Finalize proposed changes to the fraud and abuse landscape to allow telehealth, RPM and other digital health companies to enter into previously prohibited business arrangements with providers to facilitate the transition to a true value/outcomes based model of delivery and reimbursement. For example, Nixon says, the proposed Patient Engagement and Support safe harbor should be finalized, allowing RPM companies to provide incentives to patients for adhering to their RPM program by taking a certain number of readings per month. And the proposed Care Coordination Arrangements safe harbor should be finalized to allow "in-kind remuneration" like sharing of staff between a provider and a vendor for RPM monitoring, allowing a vendor to provide devices to be used in conjunction with its telehealth platform for free to providers and others.

Also weighing in are government agencies like the Federal Trade Commission, which sent a letter in May to CMS listing six telehealth directives that should be extended beyond the pandemic.

“Telehealth can potentially increase the supply of accessible practitioners and thereby enhance price and non-price competition, reduce transportation expenditures, and improve access to and choice of quality care,” the letter stated. “Many experts consider reducing restrictions on Medicare reimbursement of telehealth services especially important for fulfilling telehealth’s potential, not only because Medicare places substantial limitations on using telehealth services, but also because Medicare influences the reimbursement policies of state Medicaid programs and private payers.”

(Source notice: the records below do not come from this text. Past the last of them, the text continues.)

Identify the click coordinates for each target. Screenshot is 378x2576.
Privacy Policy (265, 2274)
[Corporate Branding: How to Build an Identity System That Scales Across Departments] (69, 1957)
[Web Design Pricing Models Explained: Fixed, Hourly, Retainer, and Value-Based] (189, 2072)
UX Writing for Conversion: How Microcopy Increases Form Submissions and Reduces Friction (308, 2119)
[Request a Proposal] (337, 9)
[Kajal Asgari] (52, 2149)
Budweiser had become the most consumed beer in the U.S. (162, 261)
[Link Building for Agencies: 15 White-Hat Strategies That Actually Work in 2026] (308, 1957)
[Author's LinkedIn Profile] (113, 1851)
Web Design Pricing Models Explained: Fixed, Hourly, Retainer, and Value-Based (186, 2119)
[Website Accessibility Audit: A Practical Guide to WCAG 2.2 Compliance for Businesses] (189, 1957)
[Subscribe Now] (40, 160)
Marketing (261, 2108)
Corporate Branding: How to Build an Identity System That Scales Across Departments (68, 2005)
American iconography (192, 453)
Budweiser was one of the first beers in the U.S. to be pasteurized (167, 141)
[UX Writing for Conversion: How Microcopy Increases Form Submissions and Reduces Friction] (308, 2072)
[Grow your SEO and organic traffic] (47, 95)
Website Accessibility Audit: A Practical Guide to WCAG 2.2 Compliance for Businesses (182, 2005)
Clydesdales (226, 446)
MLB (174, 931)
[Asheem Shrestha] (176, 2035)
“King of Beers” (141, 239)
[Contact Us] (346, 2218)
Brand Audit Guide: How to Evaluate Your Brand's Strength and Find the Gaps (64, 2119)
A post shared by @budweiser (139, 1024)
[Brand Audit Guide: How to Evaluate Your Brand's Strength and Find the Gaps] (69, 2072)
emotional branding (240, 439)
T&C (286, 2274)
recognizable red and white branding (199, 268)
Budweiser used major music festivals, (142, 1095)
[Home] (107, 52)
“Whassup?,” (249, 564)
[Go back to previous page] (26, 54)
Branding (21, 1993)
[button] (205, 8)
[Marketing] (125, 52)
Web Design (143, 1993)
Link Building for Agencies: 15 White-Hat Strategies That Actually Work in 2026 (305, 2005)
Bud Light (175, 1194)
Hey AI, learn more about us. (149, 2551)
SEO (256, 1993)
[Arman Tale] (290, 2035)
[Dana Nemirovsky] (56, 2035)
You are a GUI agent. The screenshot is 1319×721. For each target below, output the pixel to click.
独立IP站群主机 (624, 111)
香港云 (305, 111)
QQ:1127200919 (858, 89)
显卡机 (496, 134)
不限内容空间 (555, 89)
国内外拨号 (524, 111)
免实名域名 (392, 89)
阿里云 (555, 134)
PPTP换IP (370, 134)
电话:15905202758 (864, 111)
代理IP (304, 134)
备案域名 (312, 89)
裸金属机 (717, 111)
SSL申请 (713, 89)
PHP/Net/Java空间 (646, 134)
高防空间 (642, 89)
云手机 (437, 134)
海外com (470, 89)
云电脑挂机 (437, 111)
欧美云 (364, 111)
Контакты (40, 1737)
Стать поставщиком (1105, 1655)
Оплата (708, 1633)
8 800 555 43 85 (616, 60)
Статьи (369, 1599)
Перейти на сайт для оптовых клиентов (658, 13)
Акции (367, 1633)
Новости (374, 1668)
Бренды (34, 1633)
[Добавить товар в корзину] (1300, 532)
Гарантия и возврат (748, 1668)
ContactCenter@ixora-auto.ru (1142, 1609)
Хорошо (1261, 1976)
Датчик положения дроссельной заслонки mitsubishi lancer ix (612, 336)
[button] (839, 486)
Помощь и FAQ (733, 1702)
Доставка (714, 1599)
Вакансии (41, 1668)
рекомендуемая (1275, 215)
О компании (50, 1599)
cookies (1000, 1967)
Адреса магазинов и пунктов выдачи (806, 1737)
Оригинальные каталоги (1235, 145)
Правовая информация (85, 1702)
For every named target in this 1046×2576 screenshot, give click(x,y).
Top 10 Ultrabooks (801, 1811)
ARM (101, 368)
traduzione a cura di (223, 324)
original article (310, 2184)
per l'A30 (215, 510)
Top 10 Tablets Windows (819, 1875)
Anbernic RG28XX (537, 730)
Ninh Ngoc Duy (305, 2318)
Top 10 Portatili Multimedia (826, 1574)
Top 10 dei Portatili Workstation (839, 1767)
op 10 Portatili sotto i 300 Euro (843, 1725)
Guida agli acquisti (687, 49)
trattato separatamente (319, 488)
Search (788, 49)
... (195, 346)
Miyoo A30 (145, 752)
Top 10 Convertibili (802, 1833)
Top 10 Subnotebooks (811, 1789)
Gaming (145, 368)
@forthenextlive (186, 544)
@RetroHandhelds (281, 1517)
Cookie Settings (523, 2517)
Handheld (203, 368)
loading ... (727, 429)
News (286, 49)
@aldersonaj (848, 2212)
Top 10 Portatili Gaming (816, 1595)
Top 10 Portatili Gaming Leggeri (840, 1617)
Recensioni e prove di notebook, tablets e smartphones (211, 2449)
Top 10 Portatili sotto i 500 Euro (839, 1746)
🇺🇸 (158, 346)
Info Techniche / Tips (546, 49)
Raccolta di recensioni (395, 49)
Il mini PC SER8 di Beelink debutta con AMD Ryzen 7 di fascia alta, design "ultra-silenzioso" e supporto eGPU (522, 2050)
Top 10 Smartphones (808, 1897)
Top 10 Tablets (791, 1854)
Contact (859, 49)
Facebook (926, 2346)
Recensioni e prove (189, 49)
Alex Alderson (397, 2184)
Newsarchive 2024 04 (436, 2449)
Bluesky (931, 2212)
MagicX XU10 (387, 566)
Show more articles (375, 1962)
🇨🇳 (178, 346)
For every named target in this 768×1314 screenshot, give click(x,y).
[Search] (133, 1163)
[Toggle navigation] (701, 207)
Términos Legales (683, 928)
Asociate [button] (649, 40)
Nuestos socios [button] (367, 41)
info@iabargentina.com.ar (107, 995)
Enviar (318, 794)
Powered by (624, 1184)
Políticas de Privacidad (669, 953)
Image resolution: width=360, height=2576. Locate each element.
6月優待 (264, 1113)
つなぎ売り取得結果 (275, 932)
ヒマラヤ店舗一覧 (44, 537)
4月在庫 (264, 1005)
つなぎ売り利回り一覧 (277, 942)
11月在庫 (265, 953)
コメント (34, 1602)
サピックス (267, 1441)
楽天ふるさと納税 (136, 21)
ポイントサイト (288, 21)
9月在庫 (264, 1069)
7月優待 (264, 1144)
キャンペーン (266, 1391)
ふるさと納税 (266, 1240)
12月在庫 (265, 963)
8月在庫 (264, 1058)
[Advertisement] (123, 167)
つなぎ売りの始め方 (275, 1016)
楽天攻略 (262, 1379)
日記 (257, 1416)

In addition, the ATA sent a letter to Congressional leadership in May outlining funding and policy changes that should be part of the next coronavirus relief package, with the goal of extending telehealth freedoms long past the current crisis.

The ATA’s letter listed nine recommendations:

  1. Expand the Federal Communications Commission’s $200 million COVID-19 Telehealth Program to include for-profit hospitals and health systems and others not included in the pool, and add another $300 million to the pot.
  2. Expand the FCC’s Health Care Connect Fund Program to include public, non-profit entities.
  3. Increase funding for the Health and Human Services Department’s Public Health and Social Services Emergency Fund.
  4. Provide a payroll tax credit for COVID-19 hospital facility expenditures, which often include the purchase of telemedicine equipment and additional telehealth training.
  5. Amend Medicare Part B cost sharing to increase flexibility for telehealth use.
  6. Have HHS forge an agreement with at least one eligible organization to collect, analyze and report on telehealth, digital health and remote patient monitoring metrics. That group should partner with stakeholders to analyze utilization, cost, access, experience data and identified structural and policy barriers to care.
  7. Incorporate telehealth and RPM platforms into the National Health Security Strategy.
  8. Prioritize telehealth policy and elevate the Office for the Advancement of Telehealth, which is currently categorized under the Office of Rural Health Policy in the Health Resources and Services Administration.
  9. Address outdated 1834(m) restrictions on telehealth, perhaps by enacting the CONNECT Act for Health (S.2741 and HR.4932).